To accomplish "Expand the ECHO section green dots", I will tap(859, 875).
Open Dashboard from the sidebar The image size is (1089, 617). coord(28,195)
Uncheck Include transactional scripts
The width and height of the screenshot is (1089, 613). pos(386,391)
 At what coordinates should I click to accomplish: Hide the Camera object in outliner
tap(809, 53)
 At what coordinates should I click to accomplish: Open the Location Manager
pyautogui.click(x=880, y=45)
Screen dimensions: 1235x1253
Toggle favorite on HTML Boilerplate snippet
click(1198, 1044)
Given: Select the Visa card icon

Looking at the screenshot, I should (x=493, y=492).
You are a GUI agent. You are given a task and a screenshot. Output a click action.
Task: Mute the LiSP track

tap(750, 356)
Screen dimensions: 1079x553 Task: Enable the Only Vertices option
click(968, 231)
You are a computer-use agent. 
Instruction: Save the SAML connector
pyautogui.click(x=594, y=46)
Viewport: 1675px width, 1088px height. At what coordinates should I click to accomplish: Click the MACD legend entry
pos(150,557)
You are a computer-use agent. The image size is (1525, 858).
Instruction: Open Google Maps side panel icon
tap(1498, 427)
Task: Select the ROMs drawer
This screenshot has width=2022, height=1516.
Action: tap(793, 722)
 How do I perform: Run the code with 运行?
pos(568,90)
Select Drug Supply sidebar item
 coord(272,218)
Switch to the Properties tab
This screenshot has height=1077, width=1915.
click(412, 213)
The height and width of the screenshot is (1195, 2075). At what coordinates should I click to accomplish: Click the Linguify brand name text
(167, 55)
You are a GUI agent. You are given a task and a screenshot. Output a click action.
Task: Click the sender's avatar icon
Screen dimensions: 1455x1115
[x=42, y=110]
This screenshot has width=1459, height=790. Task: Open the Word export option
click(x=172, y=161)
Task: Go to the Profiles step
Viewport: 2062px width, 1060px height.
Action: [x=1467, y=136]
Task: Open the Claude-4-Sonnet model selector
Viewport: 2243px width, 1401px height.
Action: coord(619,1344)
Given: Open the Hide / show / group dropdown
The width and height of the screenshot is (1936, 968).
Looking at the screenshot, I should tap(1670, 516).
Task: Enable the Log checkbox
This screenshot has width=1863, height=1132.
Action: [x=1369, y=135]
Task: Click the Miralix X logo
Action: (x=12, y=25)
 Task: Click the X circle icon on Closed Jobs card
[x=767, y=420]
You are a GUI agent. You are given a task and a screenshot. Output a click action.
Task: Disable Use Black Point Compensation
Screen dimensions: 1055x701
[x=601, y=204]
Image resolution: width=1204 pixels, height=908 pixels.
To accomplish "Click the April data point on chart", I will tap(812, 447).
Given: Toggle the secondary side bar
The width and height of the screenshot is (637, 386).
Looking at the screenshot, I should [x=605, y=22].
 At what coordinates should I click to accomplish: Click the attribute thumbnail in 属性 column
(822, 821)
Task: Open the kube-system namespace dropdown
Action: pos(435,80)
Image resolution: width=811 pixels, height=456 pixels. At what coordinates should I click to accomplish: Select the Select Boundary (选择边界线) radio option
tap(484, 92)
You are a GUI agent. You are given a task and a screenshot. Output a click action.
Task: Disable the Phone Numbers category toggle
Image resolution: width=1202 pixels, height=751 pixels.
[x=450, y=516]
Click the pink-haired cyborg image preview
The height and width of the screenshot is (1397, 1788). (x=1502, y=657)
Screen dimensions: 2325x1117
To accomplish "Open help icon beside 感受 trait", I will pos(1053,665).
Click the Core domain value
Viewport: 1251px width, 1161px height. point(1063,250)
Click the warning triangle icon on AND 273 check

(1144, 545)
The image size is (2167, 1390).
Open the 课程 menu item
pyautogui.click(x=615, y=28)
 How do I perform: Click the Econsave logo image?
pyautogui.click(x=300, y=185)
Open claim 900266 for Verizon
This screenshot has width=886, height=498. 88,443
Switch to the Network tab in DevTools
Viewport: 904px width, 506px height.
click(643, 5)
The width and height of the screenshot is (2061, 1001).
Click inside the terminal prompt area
____________________
Exercise – The lines to return are those in the records above that hold the word "will".

Written answer –
To accomplish "Expand the ECHO section green dots", I will tap(859, 875).
To accomplish "Click the April data point on chart", I will tap(812, 447).
To accomplish "Open help icon beside 感受 trait", I will pos(1053,665).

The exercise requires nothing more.